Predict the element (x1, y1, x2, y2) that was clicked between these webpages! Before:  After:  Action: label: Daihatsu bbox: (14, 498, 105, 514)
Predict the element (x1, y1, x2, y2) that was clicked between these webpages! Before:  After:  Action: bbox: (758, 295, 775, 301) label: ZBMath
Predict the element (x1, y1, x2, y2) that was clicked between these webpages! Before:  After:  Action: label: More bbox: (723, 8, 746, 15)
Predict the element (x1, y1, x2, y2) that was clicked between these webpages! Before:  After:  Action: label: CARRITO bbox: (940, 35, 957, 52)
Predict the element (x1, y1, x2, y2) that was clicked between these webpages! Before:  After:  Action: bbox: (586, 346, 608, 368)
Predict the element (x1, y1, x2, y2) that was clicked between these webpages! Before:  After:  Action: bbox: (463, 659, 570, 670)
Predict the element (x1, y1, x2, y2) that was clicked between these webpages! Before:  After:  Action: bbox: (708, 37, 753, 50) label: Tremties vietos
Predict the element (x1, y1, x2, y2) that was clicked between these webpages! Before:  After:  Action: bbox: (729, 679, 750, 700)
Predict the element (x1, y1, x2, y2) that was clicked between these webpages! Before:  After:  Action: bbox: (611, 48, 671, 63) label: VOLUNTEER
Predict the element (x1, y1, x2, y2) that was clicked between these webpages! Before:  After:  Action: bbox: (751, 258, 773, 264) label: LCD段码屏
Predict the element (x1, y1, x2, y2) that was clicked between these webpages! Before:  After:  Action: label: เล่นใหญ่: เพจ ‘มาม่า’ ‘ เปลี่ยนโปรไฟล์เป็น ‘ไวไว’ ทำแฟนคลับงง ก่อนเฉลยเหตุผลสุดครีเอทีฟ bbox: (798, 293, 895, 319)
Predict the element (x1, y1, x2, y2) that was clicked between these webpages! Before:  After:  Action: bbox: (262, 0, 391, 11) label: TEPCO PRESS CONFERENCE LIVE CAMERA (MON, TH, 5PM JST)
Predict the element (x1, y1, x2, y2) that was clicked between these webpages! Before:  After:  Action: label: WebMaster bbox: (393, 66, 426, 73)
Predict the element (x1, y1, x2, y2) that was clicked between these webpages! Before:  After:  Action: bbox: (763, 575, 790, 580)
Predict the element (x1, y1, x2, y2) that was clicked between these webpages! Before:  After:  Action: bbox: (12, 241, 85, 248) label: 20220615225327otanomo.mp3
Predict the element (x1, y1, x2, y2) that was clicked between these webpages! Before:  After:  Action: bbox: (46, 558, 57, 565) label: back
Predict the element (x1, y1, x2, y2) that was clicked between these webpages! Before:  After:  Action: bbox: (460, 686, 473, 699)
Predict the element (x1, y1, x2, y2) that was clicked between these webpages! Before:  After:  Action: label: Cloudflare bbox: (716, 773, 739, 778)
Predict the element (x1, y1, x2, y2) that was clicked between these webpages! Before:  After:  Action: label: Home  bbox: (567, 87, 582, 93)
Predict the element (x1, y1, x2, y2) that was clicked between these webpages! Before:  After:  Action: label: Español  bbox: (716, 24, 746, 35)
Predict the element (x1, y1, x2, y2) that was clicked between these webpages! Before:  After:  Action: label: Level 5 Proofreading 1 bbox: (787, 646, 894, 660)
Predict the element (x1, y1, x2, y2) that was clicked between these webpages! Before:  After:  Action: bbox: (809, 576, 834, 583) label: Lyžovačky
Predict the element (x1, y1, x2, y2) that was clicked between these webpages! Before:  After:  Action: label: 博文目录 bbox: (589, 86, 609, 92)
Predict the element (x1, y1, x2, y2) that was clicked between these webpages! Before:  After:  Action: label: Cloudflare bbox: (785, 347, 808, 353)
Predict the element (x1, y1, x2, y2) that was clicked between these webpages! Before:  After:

=======

Short exercise = Please repeat the material from the line with "679, 750, 700)" up to and including the line with "293, 895, 319)", copying each line without any change.

Right answer =
Predict the element (x1, y1, x2, y2) that was clicked between these webpages! Before:  After:  Action: bbox: (729, 679, 750, 700)
Predict the element (x1, y1, x2, y2) that was clicked between these webpages! Before:  After:  Action: bbox: (611, 48, 671, 63) label: VOLUNTEER
Predict the element (x1, y1, x2, y2) that was clicked between these webpages! Before:  After:  Action: bbox: (751, 258, 773, 264) label: LCD段码屏
Predict the element (x1, y1, x2, y2) that was clicked between these webpages! Before:  After:  Action: label: เล่นใหญ่: เพจ ‘มาม่า’ ‘ เปลี่ยนโปรไฟล์เป็น ‘ไวไว’ ทำแฟนคลับงง ก่อนเฉลยเหตุผลสุดครีเอทีฟ bbox: (798, 293, 895, 319)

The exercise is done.